Neighboring vineyard landholders threaten to encroach on the land. Water’s taken from the land, impacting natural resources, ecological diversity, and access to ceremonial/sacred sites. The actions, utterances, and posturing of one neighbor cause deep concerns of unneighborly machinations to claim ICN land, repeating the settler colonial violence of entitled land grabbing that has beset the Indigenous American Tribes since first contact.
ICN is currently burdened by the devastating aftermath of the “Pineapple Express” storm from March of 2023. ICN’s creeks overflowed, and flooding led to infrastructural damage, destroying the main entry road, access to multiple cultural heritage/sacred sites, and suffered structural damage requiring roof repair and maintenance on compromised electrical systems. ICN has needed infrastructural updates for some time; the recent flooding makes this urgent. Beyond repairs, ICN must expand off-the-grid infrastructure (i.e., its 20-year-old+ solar-electric system needs replacement) to support its residents.
Elders, Ann-Marie and Chris are retired and require caretakers for meals, to build fires, tend the cabin, replace the gasoline and propane, ensure the water tank is full and pumped as needed to guarantee running water, etc., and sometimes need help to get up or bathe. The tribal family needs funding for greatly needed care and ADA-compliant domiciles to ensure elders’ safety.
CIR plays a vital role in supporting ICN and its mission. Through its programs and initiatives, CIR promotes cultural heritage preservation, education, and community development. They offer tours of ICN, lectures, workshops, and other events to educate the public about the California Natives and their traditions.

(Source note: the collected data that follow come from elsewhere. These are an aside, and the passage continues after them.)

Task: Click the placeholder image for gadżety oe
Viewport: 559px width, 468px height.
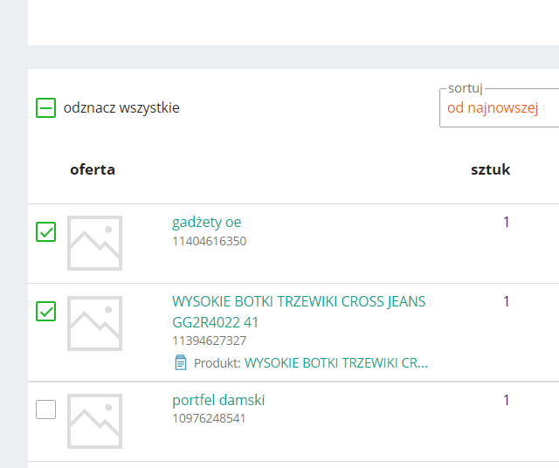Action: pyautogui.click(x=94, y=243)
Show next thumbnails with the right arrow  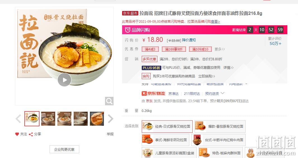coord(110,119)
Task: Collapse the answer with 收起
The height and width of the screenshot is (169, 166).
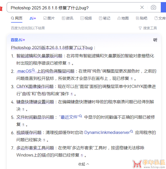Action: [x=84, y=164]
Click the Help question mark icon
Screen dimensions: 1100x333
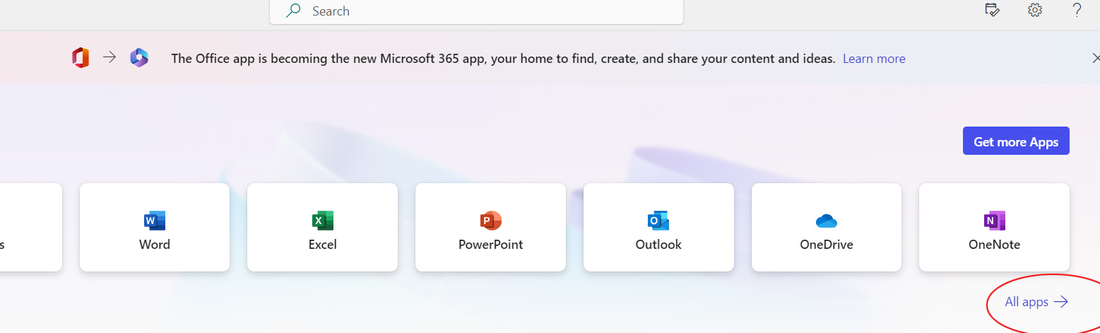(1077, 10)
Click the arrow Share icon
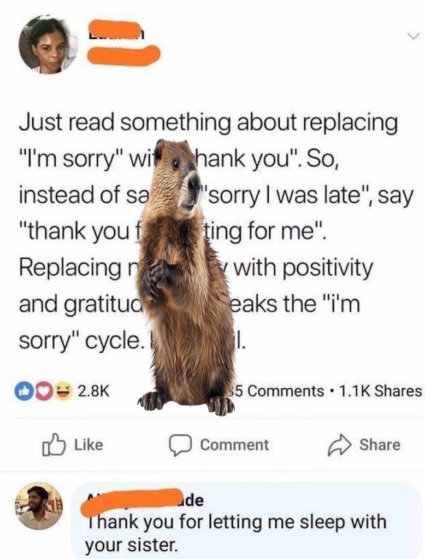Viewport: 425px width, 559px height. [x=339, y=445]
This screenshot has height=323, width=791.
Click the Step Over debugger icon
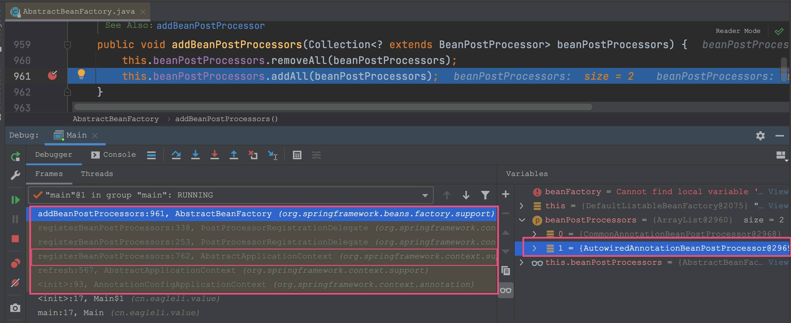pyautogui.click(x=176, y=155)
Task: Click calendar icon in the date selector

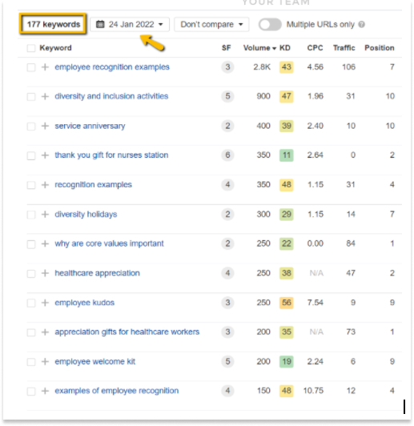Action: point(100,24)
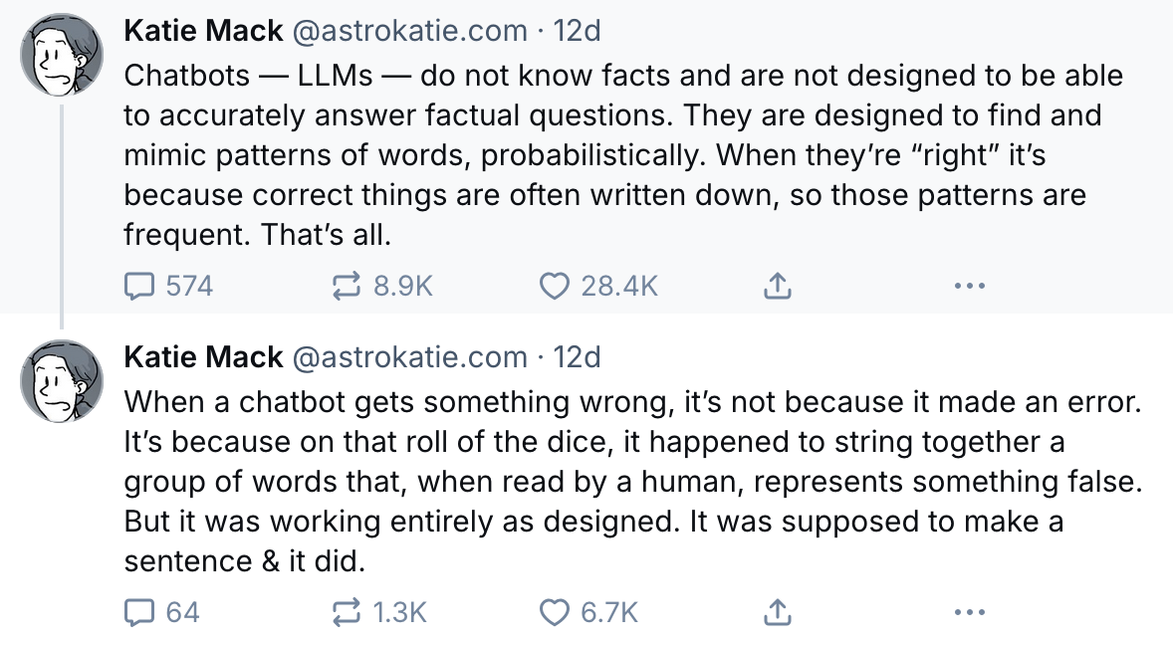Screen dimensions: 1173x645
Task: Share the post about chatbots getting things wrong
Action: (777, 612)
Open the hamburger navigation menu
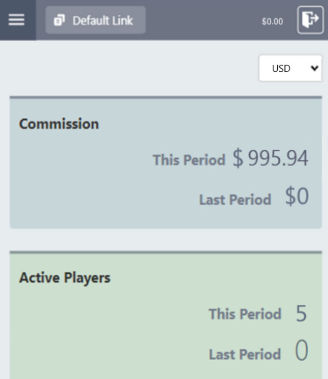328x379 pixels. pos(17,20)
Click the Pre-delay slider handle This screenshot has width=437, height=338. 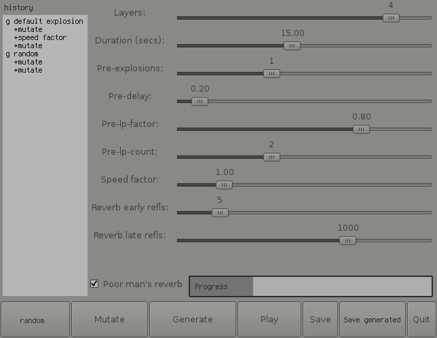click(x=200, y=101)
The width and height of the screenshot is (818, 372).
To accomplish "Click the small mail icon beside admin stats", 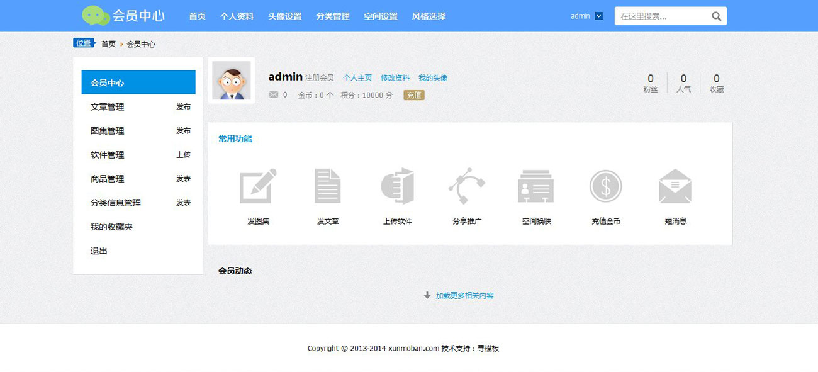I will click(273, 95).

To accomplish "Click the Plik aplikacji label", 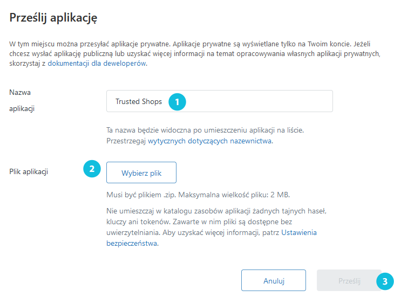I will (29, 172).
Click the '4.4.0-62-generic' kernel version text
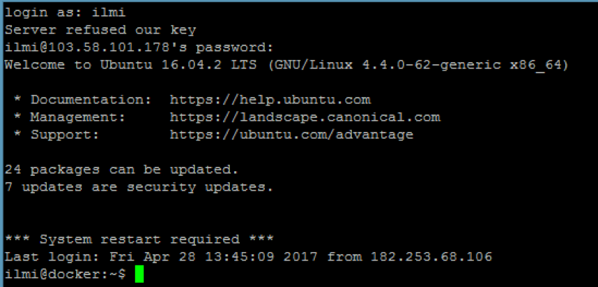Screen dimensions: 598x287 431,65
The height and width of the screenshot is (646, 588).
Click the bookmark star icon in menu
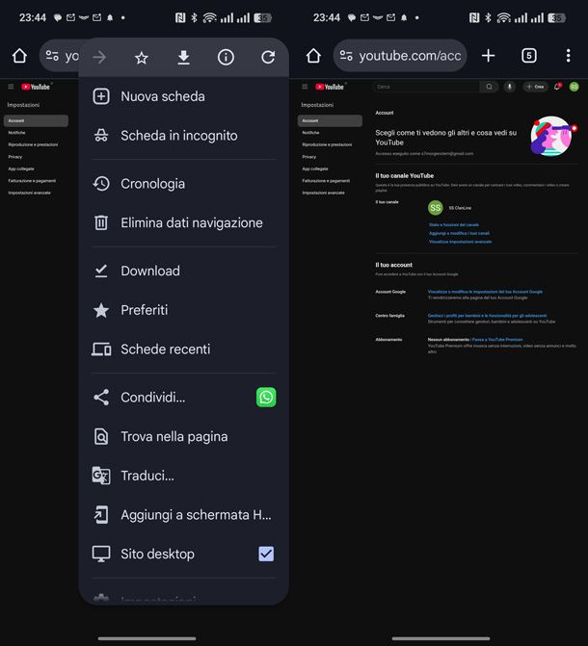[142, 58]
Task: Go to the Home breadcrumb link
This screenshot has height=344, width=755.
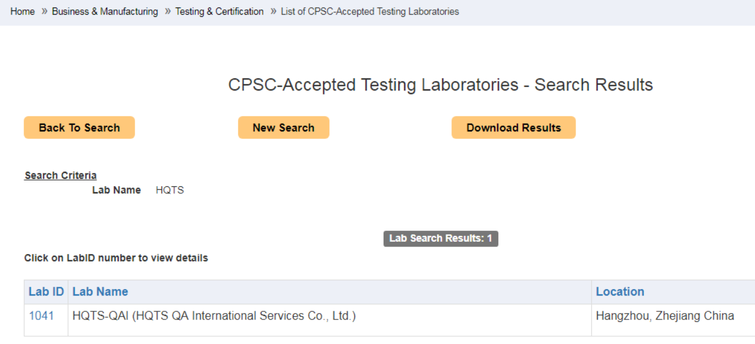Action: click(x=22, y=12)
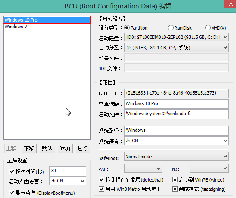Click the 添加 add button

[65, 149]
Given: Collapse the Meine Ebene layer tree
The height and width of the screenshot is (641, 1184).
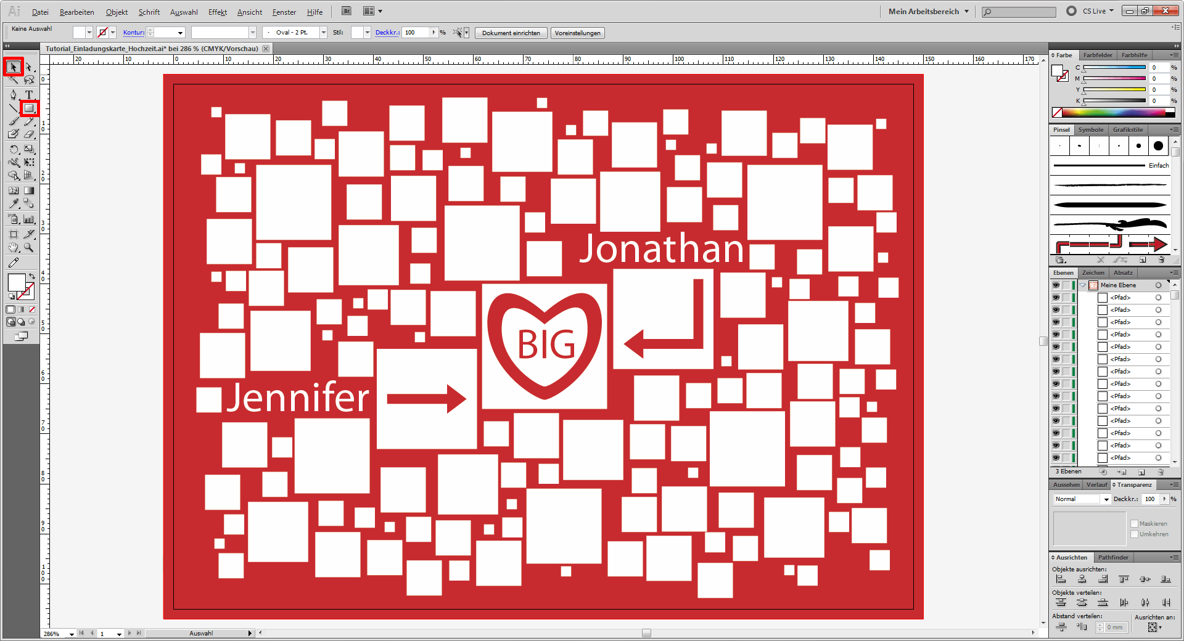Looking at the screenshot, I should point(1083,285).
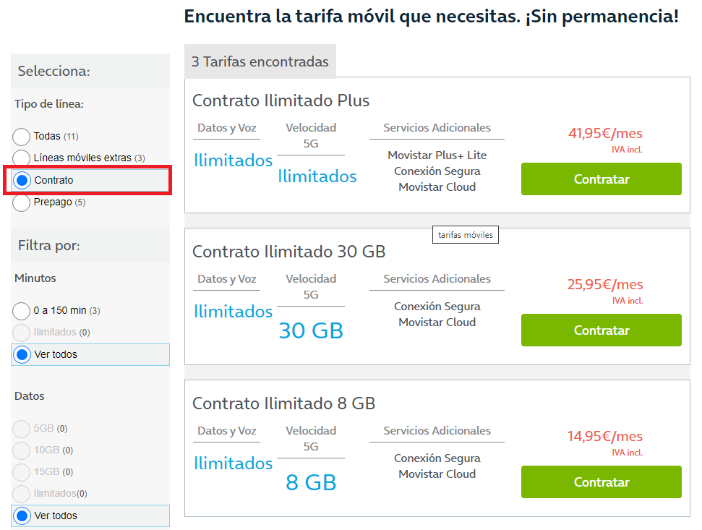Filter minutes by 0 a 150 min
The height and width of the screenshot is (530, 702).
pos(22,311)
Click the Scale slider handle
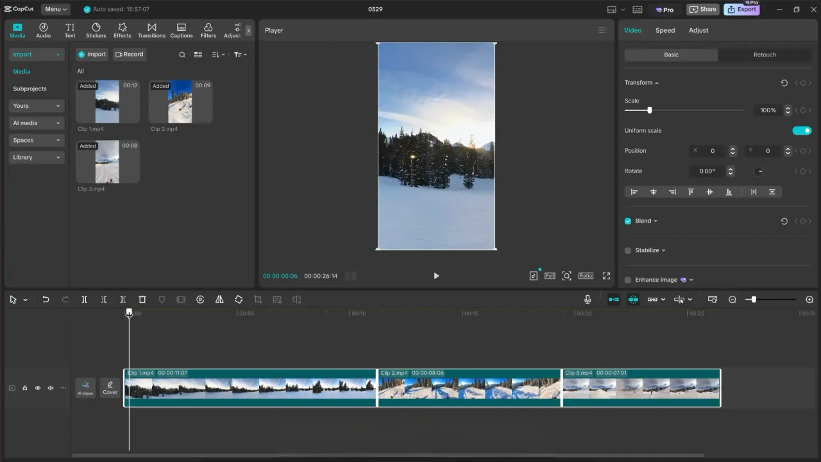Viewport: 821px width, 462px height. 650,110
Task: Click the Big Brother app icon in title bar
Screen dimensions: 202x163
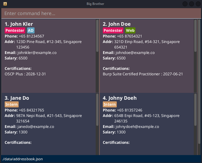Action: click(5, 4)
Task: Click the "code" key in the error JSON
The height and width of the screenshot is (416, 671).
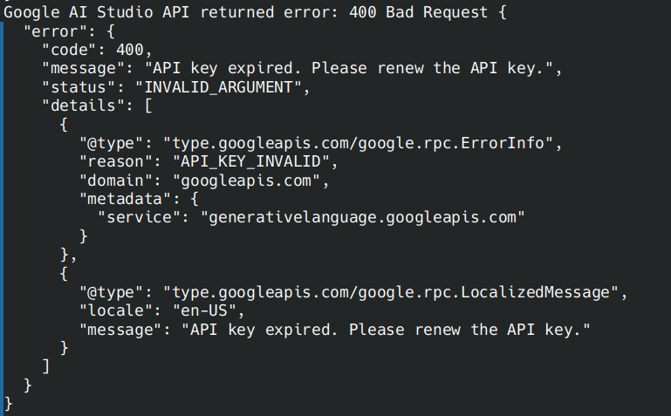Action: pyautogui.click(x=69, y=50)
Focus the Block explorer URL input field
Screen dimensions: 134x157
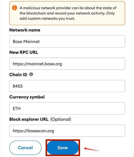point(67,131)
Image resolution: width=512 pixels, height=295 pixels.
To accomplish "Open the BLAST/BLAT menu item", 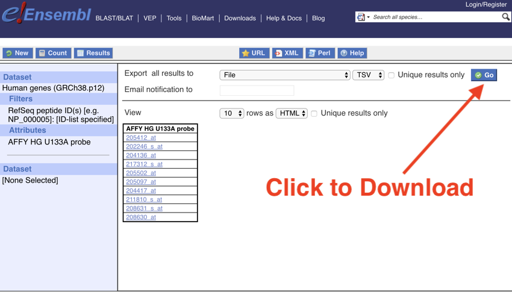I will tap(114, 18).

CIR is also involved in land restoration projects, working to restore the native plant species and habitats of ICN. They have also launched a language revitalization program to preserve and rebuild the currently dormant Mutsun language. Kanyon has self-published a Mutsun-language coloring book focused on educational language revitalization. Approximately 900 copies have been sold. While she is planning to self-publish more, she would benefit greatly from a partnership with a publishing house or another printing service.